Quelques conseils de mise en forme

La forme de restitution est celle du fanzine, nom commun donné à un livret généralement de taille A4 ou A5, un ensemble de feuille imprimées recto-verso et plié en deux. Quelques conseils à ce propos :
- Éviter les formes trop compliquées, trop chères, trop bricolées.
- Écrire lisiblement bulles et didascalies.
- Faites en sorte que les cases soient d’une taille raisonnable : ne disposez pas les strips sur la largeur d’un A5, ce sera à coup sûr illisible.
- Photocopiez la couverture sur un papier plus fort, et éventuellement les pages intérieures sur du papier 90 ou 100 grammes/m2.

Diversifier le mécanique de préparation et d’exploitation

Veillez à ce que les éléments varient dans leur fonction, leur relation, leur causalité, pour créer de la richesse et de la qualité dans le récit.
A cette fin, on utilisera pour chaque élément l’un des 5 types d’utilisation suivants :
1) La préparation/exploitation causale
Pour qu’un événement apparaisse comme logique, nécessaire, il est préparé en amont. On veillera à faire passer l’info en douce.

2) L’exploitation par répétition (A - A- A’)
Une même situation est exposée deux fois de manière similaire, puis une troisième fois avec un résultat différent. L’écart entre les trois situations sont autant d’indicateurs permettant de mesurer la portée des événements sur ses protagonistes.

3) Le milking ou exploitation maximisée
Tirer parti au maximum des éléments mis en place (décor, situation, personnages) tient du principe d’économie et renforce la cohérence. Aborder le maximum des facettes des éléments mis en place dans les aspects de caractère, de décor, de situation, de conflits. Un road movie devra ainsi tirer parti de l’imagerie de la route (bitume, ciel bleu et pluie, ligne droites à l’infini et sinuosités) mais aussi des événements tels que la panne d’essence, le stop, l’alternance ville-campagne, le restoroute, la poursuite, l’accident, ainsi que du décorum (traits burinés, lunettes de soleil, grosses cylindrées au bruit sourd, pépées blondes).

4) Exploitation poétique
La thématique du récit est déclinée, on retrouve un pattern diffus qui traverse le récit sans que les éléments soient nécessairement connectés de manière causale. Les couleurs, les sons, le montage, des écarts ou contrastes, des situations symétriques, etc. Le jeu vidéo dans “external world”, les monologues dans “Les ailes du désir”, par exemple.

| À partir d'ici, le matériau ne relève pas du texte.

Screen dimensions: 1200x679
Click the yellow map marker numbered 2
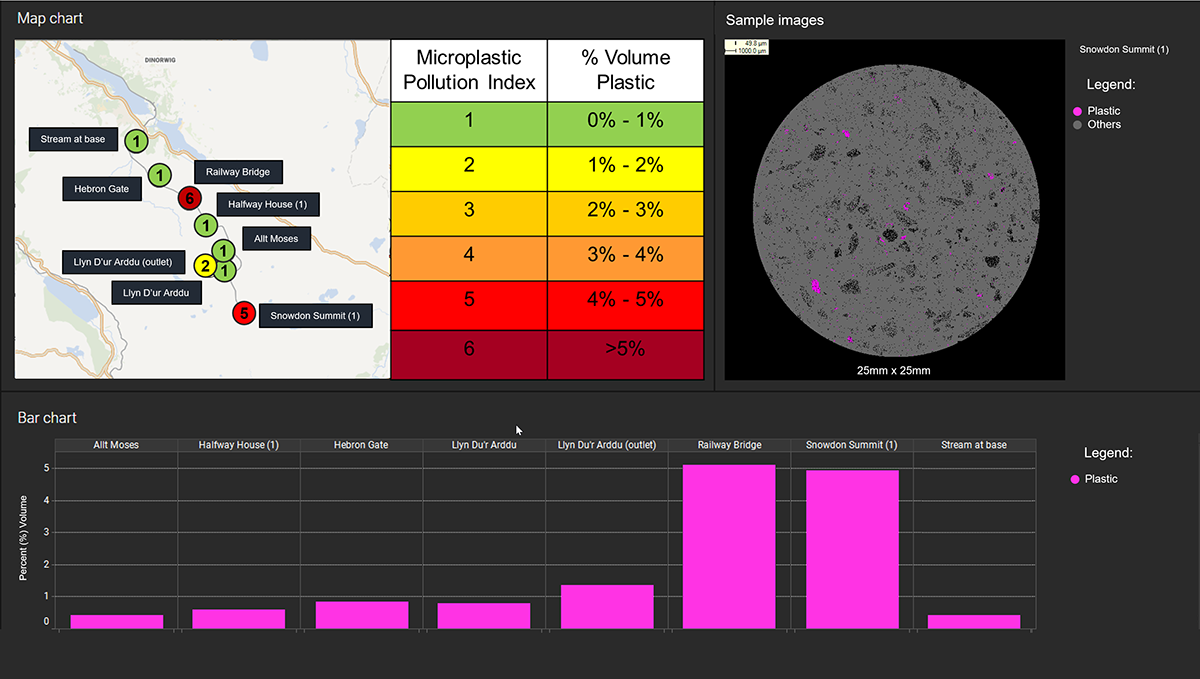(205, 266)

5) Le défaut d’exploitation
Considéré comme une faute par la dramaturgie concentrée, le défaut d’exploitation consiste à préparer des éléments, puis à en abandonner l’exploitation. On peut alors jouer de la frustration ressentie, ou de l’ironie produite. Aussi appelé "perspective de conflit", Il faut l’utiliser avec intelligence : il passe souvent pour une simple maladresse de scénario.

Ces cinq divisions sont arbitraires, les qualités de l’une sont contenues dans les autres. Mais si votre récit ne contient rien qui rentre dans aucune de ces catégories, il y a lieu de s’inquiéter.

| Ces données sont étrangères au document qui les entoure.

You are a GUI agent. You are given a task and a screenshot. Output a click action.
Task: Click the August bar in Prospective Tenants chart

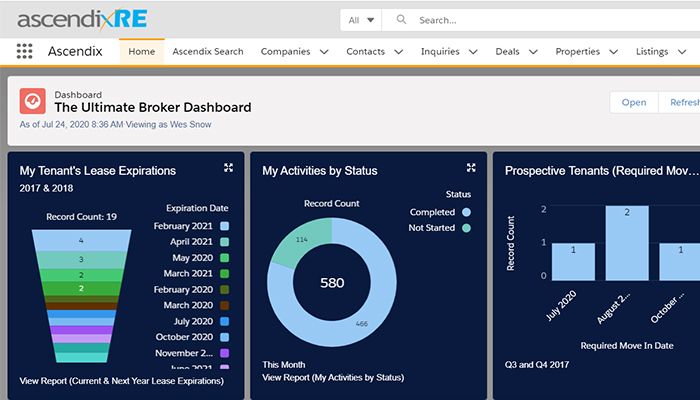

Rappelez-vous d’utiliser les points de structure sur lesquels nous avons travaillé au cours de l’année : ouverture, plot point 1 & 2, progression dramatique, climax, état des lieux sont des haut-lieux de préparation et d’exploitation. N’oubliez pas que n’en utiliser que certains vous garantit une liberté plus grande dans la construction, entre concentration et diffusion.

Pensez aussi aux relations entre les personnages, à leur façon d’interagir au cours de l’histoire. Marquez-les et faites-les évoluer.

Materiau produit

20 strips assemblés dans un livre, avec un titre et un auteur.

Documents montrés


Le réveil de Phil dans un jour sans fin de Harold Ramis, 1993
La mort du Dieu de la forêt dans Princesse Mononké, Hayao Miyazaki, 1997
Un extrait de Love actually, Richard Curtis, 2003
L’île aux fleurs, Jorge Furtado, 1989
La scène du marché de Indiana Jones et l’arche perdue de Steven Spielberg, 1982

Durée

Exercice en 2 séances, seul, avec un rendu lors de la cotation finale en mai.